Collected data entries

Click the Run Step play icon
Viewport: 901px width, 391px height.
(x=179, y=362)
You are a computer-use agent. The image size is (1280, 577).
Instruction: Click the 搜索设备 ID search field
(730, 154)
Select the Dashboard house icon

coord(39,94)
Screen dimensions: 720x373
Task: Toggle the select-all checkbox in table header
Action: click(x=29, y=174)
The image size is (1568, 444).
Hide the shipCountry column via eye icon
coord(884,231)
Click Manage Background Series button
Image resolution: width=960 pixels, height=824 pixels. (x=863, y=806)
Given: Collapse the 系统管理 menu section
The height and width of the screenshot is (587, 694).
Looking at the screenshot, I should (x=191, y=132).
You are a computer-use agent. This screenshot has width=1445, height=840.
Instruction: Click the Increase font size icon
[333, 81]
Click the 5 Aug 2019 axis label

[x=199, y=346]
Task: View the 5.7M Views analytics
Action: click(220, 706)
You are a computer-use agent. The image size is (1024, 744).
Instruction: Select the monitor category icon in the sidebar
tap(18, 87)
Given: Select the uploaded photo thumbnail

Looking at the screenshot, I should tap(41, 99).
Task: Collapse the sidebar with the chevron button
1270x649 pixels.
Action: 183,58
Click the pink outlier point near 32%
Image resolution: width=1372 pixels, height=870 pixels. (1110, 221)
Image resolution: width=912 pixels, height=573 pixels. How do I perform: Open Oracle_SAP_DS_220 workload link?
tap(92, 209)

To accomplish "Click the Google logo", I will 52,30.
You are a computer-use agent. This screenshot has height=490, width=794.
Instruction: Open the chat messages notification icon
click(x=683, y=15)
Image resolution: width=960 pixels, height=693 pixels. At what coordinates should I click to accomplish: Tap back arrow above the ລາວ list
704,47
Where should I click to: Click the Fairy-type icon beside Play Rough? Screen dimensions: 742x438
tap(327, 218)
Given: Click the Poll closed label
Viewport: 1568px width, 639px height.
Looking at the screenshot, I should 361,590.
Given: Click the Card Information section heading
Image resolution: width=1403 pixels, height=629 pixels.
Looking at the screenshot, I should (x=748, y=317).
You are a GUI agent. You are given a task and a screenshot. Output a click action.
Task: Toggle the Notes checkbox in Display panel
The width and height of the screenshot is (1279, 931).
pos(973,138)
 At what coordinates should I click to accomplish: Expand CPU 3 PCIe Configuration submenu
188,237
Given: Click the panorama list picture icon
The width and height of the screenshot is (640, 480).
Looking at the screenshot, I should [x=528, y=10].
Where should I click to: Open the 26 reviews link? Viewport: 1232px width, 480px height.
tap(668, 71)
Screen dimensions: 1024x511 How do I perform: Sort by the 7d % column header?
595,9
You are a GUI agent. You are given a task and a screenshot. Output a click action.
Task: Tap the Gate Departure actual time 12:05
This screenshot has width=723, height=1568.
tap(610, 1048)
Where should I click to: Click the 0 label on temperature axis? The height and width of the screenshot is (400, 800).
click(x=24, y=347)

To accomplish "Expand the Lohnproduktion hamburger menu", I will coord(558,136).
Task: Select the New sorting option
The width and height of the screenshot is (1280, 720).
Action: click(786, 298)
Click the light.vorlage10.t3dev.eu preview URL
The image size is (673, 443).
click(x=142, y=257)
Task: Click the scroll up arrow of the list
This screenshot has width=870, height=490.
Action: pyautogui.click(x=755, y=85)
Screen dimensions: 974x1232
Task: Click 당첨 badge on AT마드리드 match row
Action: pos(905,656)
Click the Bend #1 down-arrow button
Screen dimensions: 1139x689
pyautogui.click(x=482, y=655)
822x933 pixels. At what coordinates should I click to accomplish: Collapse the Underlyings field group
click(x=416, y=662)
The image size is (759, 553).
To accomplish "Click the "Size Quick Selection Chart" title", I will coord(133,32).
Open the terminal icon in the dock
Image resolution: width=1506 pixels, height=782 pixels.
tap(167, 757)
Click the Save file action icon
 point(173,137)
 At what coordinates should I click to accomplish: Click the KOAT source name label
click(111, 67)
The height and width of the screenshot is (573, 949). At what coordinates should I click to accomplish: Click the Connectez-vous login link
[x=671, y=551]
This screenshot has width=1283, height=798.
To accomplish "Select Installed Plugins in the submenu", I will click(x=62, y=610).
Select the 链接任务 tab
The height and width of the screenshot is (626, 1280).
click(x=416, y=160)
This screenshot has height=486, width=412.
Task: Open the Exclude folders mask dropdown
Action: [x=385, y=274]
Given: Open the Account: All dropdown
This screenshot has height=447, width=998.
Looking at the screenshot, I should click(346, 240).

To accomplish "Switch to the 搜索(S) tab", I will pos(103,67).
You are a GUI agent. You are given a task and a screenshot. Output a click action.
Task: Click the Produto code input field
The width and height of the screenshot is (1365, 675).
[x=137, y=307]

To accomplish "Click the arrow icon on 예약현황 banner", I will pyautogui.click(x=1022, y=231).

WORK REQUEST: Please show each line in the records above that contains "agent".

ANSWER SPACE:
You are a computer-use agent. The image size is (1280, 577).
You are a computer-use agent. This screenshot has width=1445, height=840.
You are a computer-use agent. The image size is (1024, 744).
You are a computer-use agent. This screenshot has height=490, width=794.
You are a GUI agent. You are given a task and a screenshot. Output a click action.
You are a GUI agent. You are given a task and a screenshot. Output a click action.
You are a GUI agent. You are given a task and a screenshot. Output a click action.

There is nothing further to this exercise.